*** Opening Text ***
On July 27, Loyola’s Beazley Institute for Health Law and Policy hosted colleagues from the Chicagoland area for our biannual Health Law Scholarship Retreat. This half-day retreat is an opportunity for scholars from Loyola, DePaul, Northwestern, Chicago-Kent, and UIC to present their works in progress and receive constructive feedback.  

This event showcased our colleagues’ impressive research on a wide variety of topics. Professor Kate Mitchell presented “Upstreaming for Lawyers,” which traces the development of the “upstream” approach to high-level problem solving from the world of public health to the world of law and offers best practices for attorneys doing upstream work. Professor Cynthia Ho presented “Addressing the Public Health Harms of Trade Secrecy,” an article that brings together scholarly conversations about the ways in which trade secret protections can impede the development of public health efforts, ranging from vaccine development and distribution to environmental protections.
*** Closing Text ***
What you will do: Copy the passage of the health law retreat text between "On July 27, Loyola’s" and "receive constructive feedback.", inclusive, substituting "annual" for "biannual".
*** Opening Excerpted data ***
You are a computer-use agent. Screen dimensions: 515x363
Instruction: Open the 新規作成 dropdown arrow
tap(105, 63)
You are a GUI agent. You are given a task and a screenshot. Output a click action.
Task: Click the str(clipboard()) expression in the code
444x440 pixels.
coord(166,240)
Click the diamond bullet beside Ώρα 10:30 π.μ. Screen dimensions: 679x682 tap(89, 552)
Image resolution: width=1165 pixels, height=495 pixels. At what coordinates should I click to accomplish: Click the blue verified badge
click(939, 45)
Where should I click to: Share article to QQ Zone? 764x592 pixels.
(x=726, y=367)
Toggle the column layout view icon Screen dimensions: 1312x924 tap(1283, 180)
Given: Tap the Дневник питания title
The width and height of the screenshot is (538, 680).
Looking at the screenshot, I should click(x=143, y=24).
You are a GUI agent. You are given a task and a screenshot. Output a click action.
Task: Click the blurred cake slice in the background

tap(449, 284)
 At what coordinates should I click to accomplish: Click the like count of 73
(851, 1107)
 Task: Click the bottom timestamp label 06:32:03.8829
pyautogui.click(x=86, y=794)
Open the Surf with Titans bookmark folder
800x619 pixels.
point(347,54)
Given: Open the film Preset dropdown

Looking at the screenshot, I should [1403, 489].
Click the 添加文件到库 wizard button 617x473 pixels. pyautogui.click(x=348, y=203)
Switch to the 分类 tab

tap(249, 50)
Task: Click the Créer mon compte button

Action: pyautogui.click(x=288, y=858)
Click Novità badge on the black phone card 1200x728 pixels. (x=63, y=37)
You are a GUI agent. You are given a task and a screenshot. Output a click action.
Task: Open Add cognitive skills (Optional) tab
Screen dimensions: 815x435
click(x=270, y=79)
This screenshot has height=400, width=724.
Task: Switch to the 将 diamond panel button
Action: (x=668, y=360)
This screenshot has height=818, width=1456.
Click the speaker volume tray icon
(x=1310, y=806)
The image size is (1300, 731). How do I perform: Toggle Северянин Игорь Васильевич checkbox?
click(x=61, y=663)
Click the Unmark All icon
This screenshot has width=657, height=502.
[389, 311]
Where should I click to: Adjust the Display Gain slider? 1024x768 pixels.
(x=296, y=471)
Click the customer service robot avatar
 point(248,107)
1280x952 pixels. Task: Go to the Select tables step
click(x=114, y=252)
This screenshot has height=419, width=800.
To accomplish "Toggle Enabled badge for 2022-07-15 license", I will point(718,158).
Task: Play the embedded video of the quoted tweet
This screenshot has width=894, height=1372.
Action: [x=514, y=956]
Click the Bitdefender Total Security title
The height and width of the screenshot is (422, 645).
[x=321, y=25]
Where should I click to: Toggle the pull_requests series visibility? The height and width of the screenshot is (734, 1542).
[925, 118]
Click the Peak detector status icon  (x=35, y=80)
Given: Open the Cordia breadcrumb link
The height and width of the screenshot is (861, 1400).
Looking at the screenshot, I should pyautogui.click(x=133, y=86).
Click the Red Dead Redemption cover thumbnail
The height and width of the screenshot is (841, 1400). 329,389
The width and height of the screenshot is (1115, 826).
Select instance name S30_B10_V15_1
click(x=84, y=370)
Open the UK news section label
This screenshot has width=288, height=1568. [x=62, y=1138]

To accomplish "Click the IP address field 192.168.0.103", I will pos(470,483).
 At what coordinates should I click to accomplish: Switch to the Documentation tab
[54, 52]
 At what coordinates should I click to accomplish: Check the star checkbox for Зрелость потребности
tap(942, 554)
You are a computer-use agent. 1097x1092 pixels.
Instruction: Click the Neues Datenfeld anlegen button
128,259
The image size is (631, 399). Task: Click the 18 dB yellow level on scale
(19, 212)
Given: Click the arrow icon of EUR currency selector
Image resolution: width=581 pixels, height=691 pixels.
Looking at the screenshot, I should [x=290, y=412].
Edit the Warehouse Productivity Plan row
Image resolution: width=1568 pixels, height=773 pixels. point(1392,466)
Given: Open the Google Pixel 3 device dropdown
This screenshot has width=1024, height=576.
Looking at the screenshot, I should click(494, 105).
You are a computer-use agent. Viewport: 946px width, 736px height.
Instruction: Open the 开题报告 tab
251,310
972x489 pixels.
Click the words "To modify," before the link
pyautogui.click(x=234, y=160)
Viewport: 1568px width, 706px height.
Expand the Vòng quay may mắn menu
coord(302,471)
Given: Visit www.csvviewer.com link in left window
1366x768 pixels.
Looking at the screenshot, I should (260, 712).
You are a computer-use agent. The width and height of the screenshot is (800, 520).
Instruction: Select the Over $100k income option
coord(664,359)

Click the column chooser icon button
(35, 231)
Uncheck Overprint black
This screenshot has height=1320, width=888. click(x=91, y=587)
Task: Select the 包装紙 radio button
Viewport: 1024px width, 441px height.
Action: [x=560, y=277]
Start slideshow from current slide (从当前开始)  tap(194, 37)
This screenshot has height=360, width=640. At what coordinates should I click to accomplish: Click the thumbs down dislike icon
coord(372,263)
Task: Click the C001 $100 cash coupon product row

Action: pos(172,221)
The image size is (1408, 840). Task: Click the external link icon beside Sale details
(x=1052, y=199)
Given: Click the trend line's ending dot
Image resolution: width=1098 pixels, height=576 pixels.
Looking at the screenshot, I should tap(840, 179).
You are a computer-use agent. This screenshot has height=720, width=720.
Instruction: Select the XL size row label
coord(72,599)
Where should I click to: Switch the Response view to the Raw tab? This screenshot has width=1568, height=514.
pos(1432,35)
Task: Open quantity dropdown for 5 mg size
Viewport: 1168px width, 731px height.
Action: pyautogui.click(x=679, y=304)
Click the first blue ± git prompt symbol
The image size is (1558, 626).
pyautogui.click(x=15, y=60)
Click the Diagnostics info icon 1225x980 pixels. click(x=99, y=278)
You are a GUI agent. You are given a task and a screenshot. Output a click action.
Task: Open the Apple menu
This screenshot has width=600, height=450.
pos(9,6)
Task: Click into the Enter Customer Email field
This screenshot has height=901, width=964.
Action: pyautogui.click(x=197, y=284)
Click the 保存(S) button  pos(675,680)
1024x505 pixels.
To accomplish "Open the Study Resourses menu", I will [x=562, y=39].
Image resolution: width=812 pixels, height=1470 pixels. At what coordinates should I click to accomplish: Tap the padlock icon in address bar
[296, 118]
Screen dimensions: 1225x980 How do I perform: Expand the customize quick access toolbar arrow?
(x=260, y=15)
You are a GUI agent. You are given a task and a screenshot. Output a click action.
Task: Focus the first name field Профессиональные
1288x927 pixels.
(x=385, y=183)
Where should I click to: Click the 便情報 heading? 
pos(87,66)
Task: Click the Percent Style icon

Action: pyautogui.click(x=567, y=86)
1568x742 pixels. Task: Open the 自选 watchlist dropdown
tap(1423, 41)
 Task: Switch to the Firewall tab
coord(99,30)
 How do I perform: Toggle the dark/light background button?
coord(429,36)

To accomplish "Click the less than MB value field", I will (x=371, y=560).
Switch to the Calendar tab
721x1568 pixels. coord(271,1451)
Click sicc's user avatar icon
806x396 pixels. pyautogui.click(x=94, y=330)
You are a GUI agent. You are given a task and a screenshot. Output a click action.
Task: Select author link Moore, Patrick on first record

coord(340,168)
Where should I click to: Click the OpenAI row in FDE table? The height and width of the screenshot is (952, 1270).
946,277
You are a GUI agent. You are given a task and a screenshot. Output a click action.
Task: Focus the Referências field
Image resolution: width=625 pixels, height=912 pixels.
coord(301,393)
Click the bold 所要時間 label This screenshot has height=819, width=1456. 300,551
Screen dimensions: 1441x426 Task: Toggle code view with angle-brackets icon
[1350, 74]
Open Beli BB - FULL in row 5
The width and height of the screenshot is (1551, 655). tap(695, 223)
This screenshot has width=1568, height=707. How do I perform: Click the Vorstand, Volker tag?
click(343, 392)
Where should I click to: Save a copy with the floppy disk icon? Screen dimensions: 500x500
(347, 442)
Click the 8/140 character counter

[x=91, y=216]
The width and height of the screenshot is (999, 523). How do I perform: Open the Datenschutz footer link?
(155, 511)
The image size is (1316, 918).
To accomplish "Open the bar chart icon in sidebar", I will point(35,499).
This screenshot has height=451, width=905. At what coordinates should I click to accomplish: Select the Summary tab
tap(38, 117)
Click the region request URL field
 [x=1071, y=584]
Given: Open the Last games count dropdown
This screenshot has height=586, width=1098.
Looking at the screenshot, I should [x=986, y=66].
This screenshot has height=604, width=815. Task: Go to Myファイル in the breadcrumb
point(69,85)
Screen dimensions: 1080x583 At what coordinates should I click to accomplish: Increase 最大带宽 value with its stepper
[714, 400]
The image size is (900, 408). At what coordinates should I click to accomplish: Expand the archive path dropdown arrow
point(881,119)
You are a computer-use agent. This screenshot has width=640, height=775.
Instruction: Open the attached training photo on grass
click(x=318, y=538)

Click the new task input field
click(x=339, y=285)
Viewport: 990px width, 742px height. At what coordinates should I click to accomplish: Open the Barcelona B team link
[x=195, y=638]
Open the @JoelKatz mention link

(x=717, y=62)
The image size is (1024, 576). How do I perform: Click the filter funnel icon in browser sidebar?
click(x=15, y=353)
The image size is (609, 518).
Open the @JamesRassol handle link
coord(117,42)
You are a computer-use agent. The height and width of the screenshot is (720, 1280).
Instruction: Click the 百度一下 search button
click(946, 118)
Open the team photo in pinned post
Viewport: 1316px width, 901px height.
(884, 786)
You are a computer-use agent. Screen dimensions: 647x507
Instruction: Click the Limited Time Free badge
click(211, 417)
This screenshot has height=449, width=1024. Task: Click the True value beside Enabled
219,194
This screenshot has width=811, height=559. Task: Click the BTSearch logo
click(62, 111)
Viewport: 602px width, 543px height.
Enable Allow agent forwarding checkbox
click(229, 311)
*** Closing Excerpted data ***
Response area:
On July 27, Loyola’s Beazley Institute for Health Law and Policy hosted colleagues from the Chicagoland area for our annual Health Law Scholarship Retreat. This half-day retreat is an opportunity for scholars from Loyola, DePaul, Northwestern, Chicago-Kent, and UIC to present their works in progress and receive constructive feedback.